The Asian powerhouse, which is expected to more than double its nuclear warhead stockpile over the next decade, is already in possession of hundreds of nuclear-capable ballistic missiles that can travel even faster than hypersonic glide vehicles.

Rapidly mastering missile technology, China is now deploying its broad array of medium-range “carrier-killer” missiles, including state-of-the-art DF-16 and more long-range DF-21C, across its eastern coastlines, thus placing all of Japan’s and large parts of the Western Pacific within its range.

China has also reportedly built mock-ups of US fifth-generation F-35 fighter jets, which have been placed in the PLA’s Rocket Force’s Korla Shooting Range in Xinjiang.

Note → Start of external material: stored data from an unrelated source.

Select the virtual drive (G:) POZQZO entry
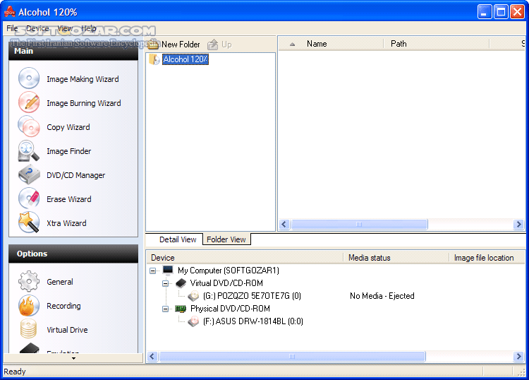The image size is (529, 380). tap(252, 296)
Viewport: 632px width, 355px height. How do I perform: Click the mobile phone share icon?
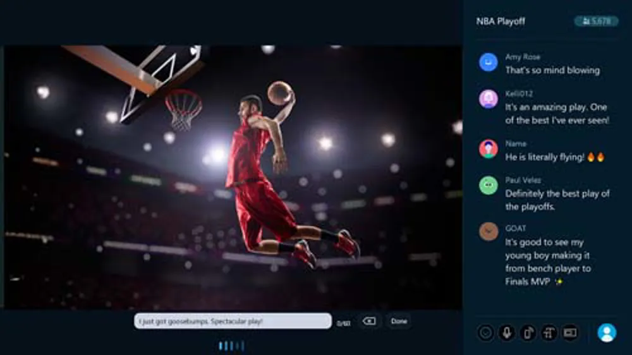pyautogui.click(x=528, y=332)

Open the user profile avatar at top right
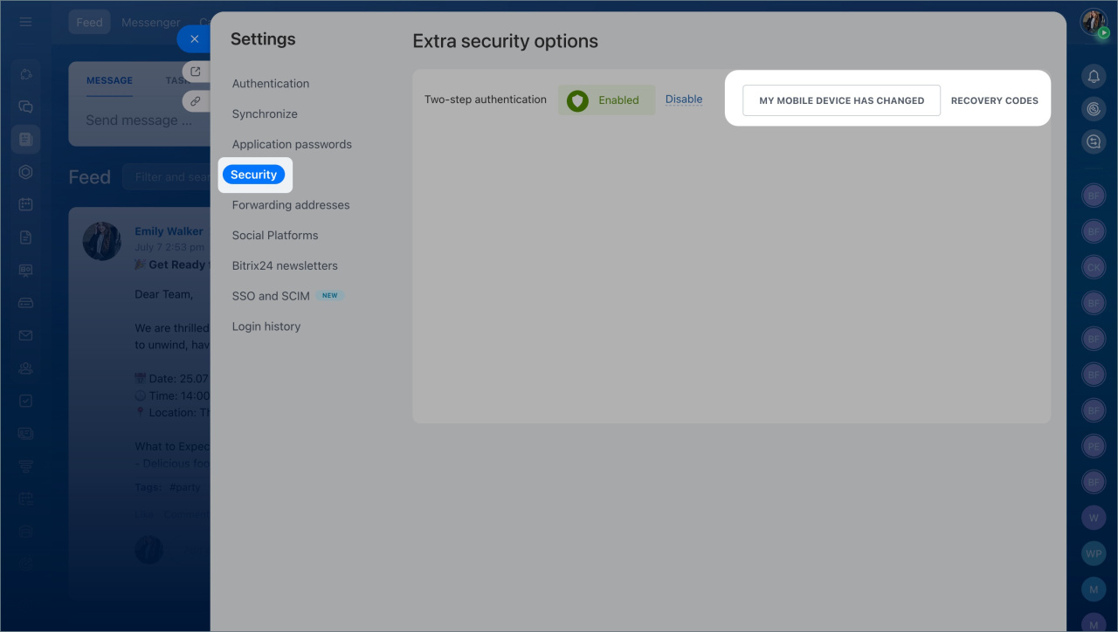click(1094, 23)
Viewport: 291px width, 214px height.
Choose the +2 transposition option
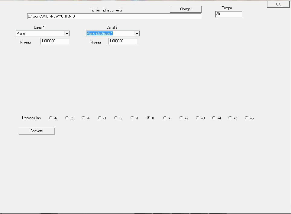(181, 118)
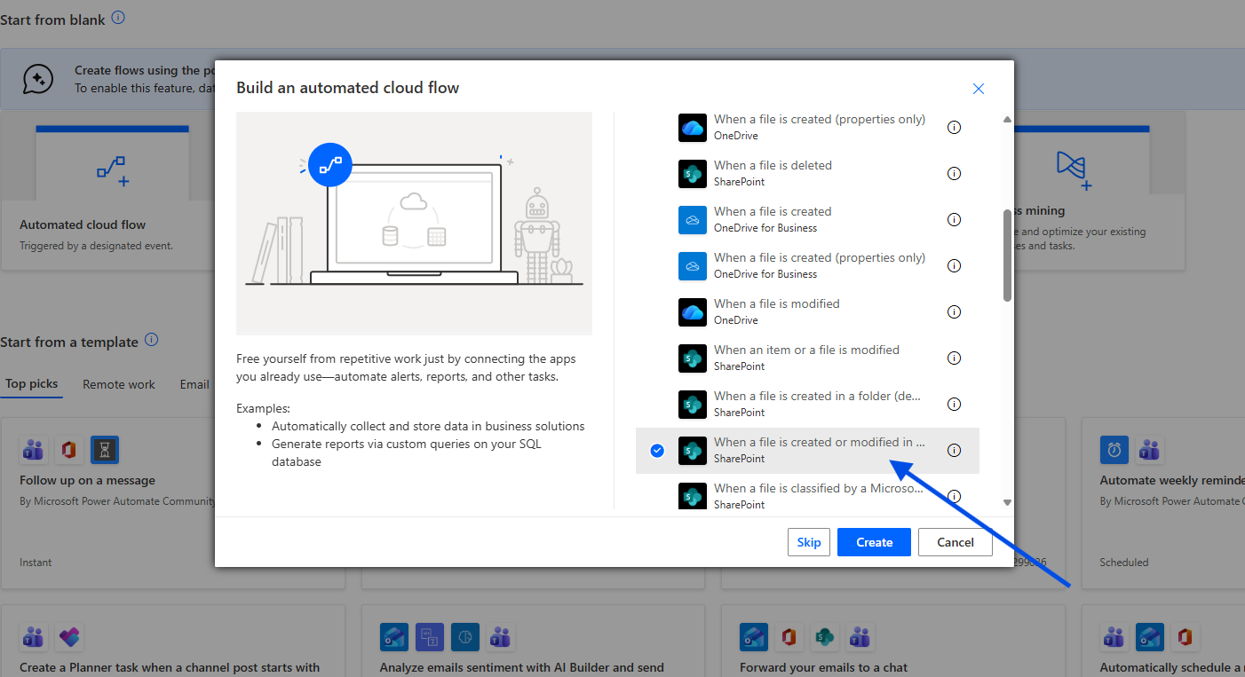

Previously, test fire simulations involved less advanced US F-15 Eagle fighters, underscoring China’s growing confidence in countering its rivals’ most advanced military hardware.

Experts believe that the purpose of all these new exercises and deployments is to deter any potential joint US-Japanese intervention in the event of a Chinese invasion of Taiwan.

“It’s training to target airbases and aircraft on runways by firing cluster munitions, which would ruin both,” a Chinse military insider told the South China Morning Post.

“The ultimate goal of training is not to take action but to deter foreign forces’ attempts to intervene in the Taiwan issue,” he added, emphasizing the centrality of the Taiwan crisis to China’s military planning.

In response to China’s rapidly developing capabilities, the Biden administration is scheduled to update the country’s missile defense policy in early-2022 as part of its broader new National Defense Policy.

Meanwhile, the Pentagon has announced that its Missile Defense Agency has greenlighted contracts by major arms producers, namely Raytheon Technologies Corp, Lockheed Martin Corp and Northrop Grumman Corp, to develop new missile defense prototypes against hypersonic glide vehicles.

As part of its “integrated deterrence” strategy, the Biden administration will likely also examine the expansion of missile defense systems in coordination with Indo-Pacific allies.

In early November, US Secretary of State Antony Blinken warned China that Washington and its allies would take unified “action” if Beijing uses force against Taiwan.

Earlier this year, British Defense Secretary Ben Wallace, during a visit to Brussels for a meeting with NATO allies, warned China against “destabilizing the region” and “provoking further conflict in other disputed areas.”

“The difference between mainland China and Taiwan needs to be resolved through peaceful methods,” Wallace said, warning of aggressive action by Beijing.

Meanwhile, Australian Defense Minister Peter Dutton tried to reassure Taiwan by stating it would be  “inconceivable” for his country to sit on the sidelines in the event of a conflict.

“It would be inconceivable that we wouldn’t support the US in an action if the US chose to take that action,” Dutton told the Australian media amid deepening defense cooperation among AUKUS (Australia-UK-US) allies.